Смекни!
smekni.com

Санкт-Петербург «Искусство-спб» (стр. 73 из 212)

С последним связана установка на символизирующее или десимволизирующее чтение текстов. Первое позволяет читать как символы тексты или обломки текстов, которые в своем естественном контексте не рассчитаны на подобное восприятие. Второе превращает символы в простые сообщения. То, что для символизирующего сознания есть символ, при противоположной установке выступает как симптом. Если десимволизирующий XIX в. видел в том или ином человеке или литературном персонаже «представителя» (идеи, класса, группы), то Блок воспринимал людей и явления обыденной жизни как символы проявления бесконечного в конечном (ср. его реакцию на личность Клюева или Стенича; последняя отразилась в его статье «Русские денди»).

Очень интересно обе тенденции смешиваются в художественном мышле­нии Достоевского. Достоевский, внимательный читатель газет и коллекци­онер репортерской фактологии (особенно уголовно-судебной хроники), видит в россыпи газетных фактов видимые симптомы скрытых болезней общества. Взгляд на писателя как на врача (Лермонтов в предисловии к «Герою нашего

243

времени»), естествоиспытателя (Баратынский «Наложница»), социолога (Бальзак) превращал его в дешифровщика симптомов. Симптомология при­надлежит сфере семиотики (давнее название симптомологии — «медицинская семиотика»). Однако отношения «доступного» (выражения) и «недоступно­го» (содержания) здесь константны и однозначны, строятся по принципу «черного ящика». Так, Тургенев в своих романах с точностью чувствитель­ного прибора фиксирует симптомы общественных процессов. С этим же связана мысль о том или ином персонаже как «представителе». Сказать, что Рудин есть «представитель „лишних людей" в России», означает ут­верждать, что в своем лице он воплощает основные черты этой группы и что по его характеру можно о ней судить. Сказать, что Ставрогин или Федька в «Бесах» символизируют определенные явления, типы или силы, означает утверждать, что сущность этих сил в какой-то мере выразилась в этих героях, но сама по себе остается еще не до конца раскрытой и таинственной. Оба подхода в сознании Достоевского постоянно сталкиваются и сложно переплетаются.

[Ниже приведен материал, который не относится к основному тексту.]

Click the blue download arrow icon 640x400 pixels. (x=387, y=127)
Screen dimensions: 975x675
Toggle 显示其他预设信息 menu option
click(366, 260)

Иначе строится противопоставление символа и реминисценции. Мы уже указывали на их существенное различие. Теперь уместно указать еще одно: символ существует до данного текста и вне зависимости от него. Он попадает в память писателя из глубин памяти культуры и оживает в новом тексте, как зерно, попавшее в новую почву. Реминисценция, отсылка, цита­та — органические части нового текста, функциональные лишь в его син­хронии. Они идут из текста в глубь памяти, а символ — из глубин памяти в текст.

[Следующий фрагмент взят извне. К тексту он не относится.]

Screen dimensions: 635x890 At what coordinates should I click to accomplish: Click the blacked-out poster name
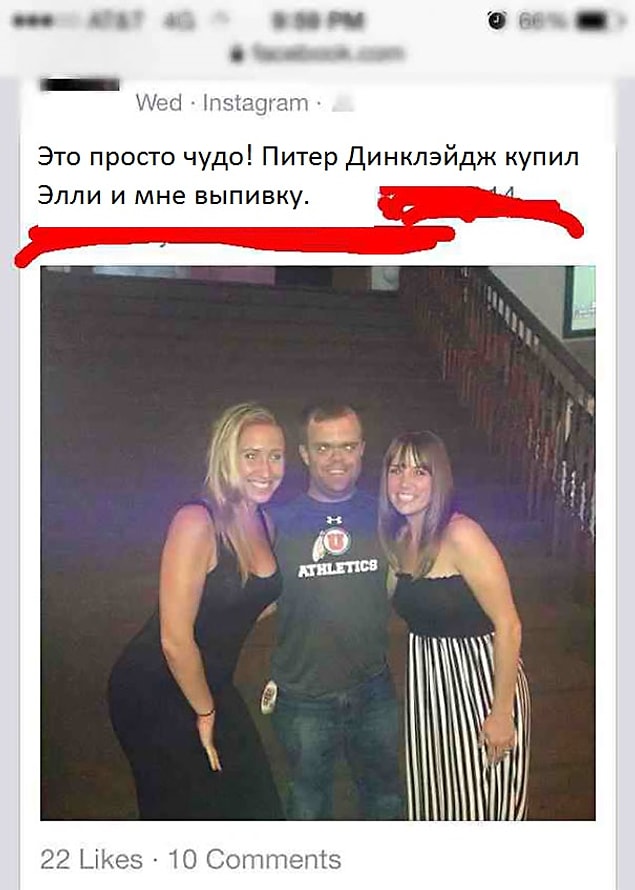point(80,85)
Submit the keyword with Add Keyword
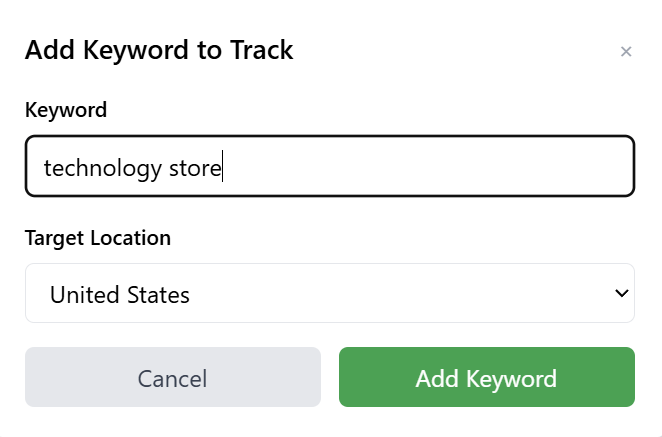 (486, 379)
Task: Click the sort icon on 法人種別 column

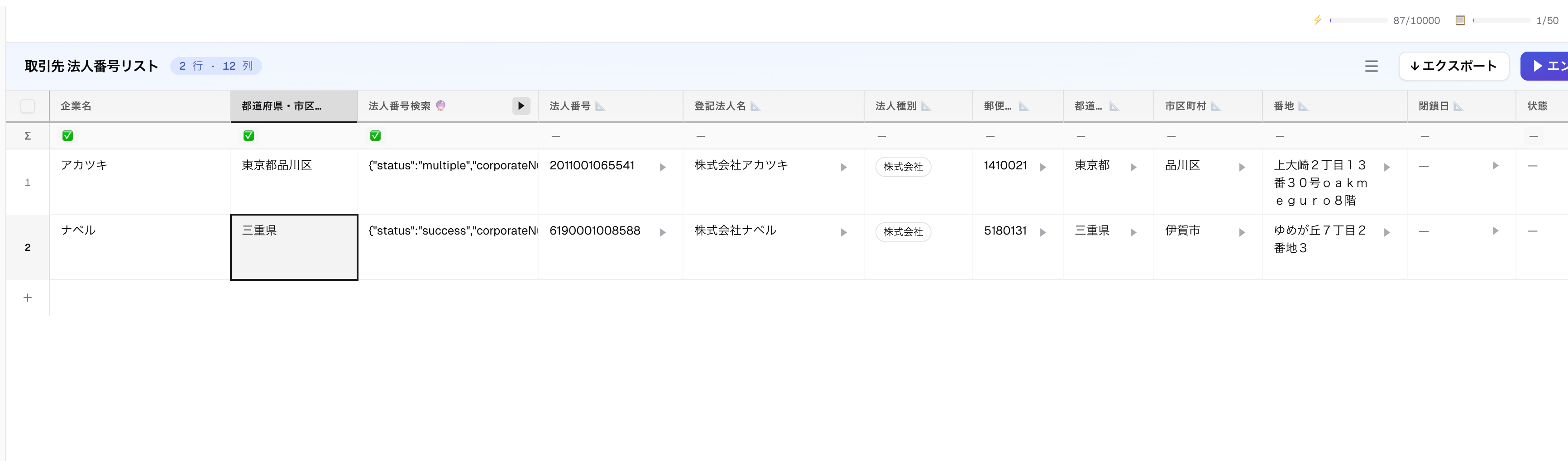Action: pyautogui.click(x=926, y=106)
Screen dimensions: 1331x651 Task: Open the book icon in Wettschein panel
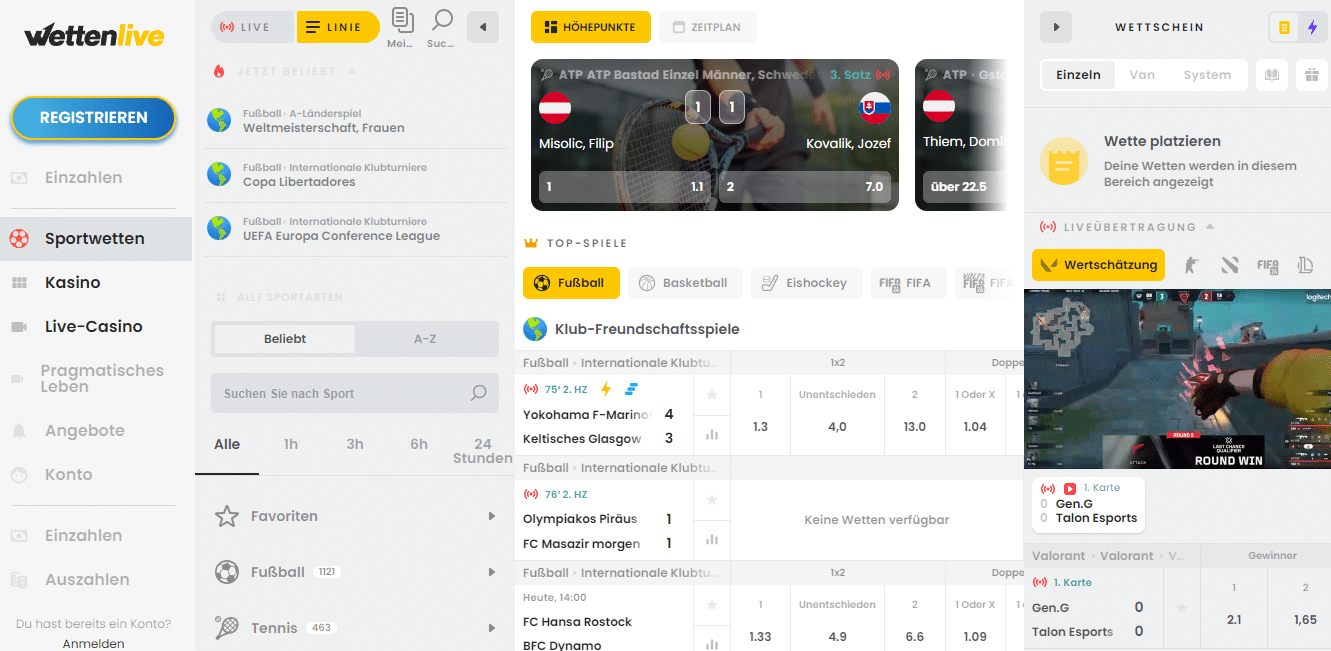(x=1272, y=75)

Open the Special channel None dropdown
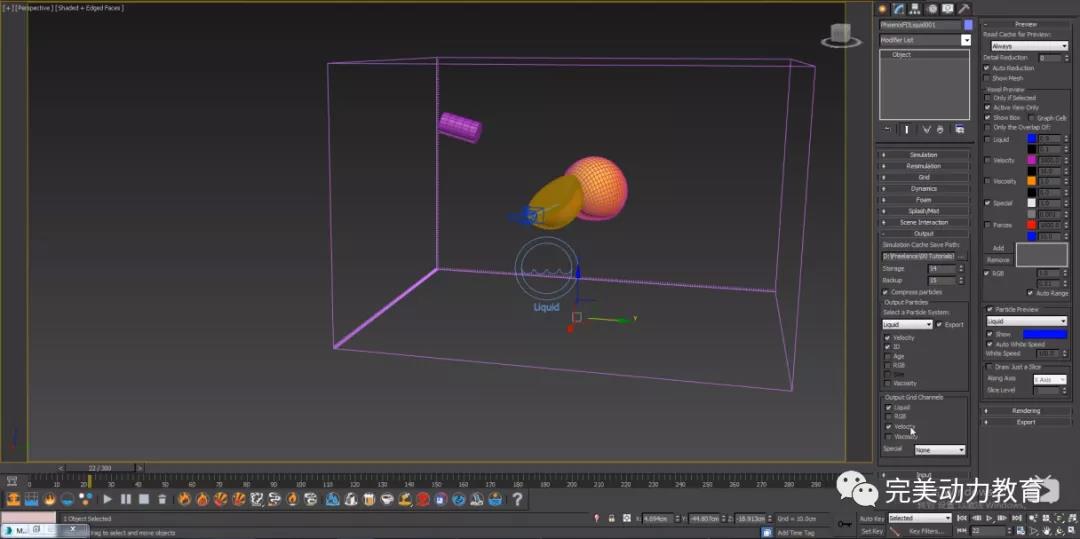click(x=939, y=450)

Поэтому не случайно, что то, что в процессе творчества выступает как символ (суггестивный механизм памяти), в читательском восприятии реали­зуется как реминисценция, поскольку процессы творчества и восприятия противонаправлены: в первом окончательный текст является итогом, во втором — отправной исходной точкой. Поясним это примером.

В планах «поэмы» Достоевского «Император» (замысле романа об Иоанне Антоновиче1) есть записи о том, как Мирович уговаривает выросшего в изоляции и не знающего никаких соблазнов жизни Иоанна Антоновича согласиться на заговор: «Показывает ему мир, с чердака (Нева и пр.) <...> Показывает Божий мир. „Все твое, только захоти. Пойдем!"»2 Очевидно, что сюжет искушения призраком власти связывался в сознании Достоевского с символом: перенесение искушаемого искусителем на высокое место (гора, крыша храма; у Достоевского — чердак тюремной башни), показ мира, лежащего у ног. Для Достоевского евангельская символика развертывалась в сюжет романа, для читателя сюжет романа пояснялся евангельской реми­нисценцией.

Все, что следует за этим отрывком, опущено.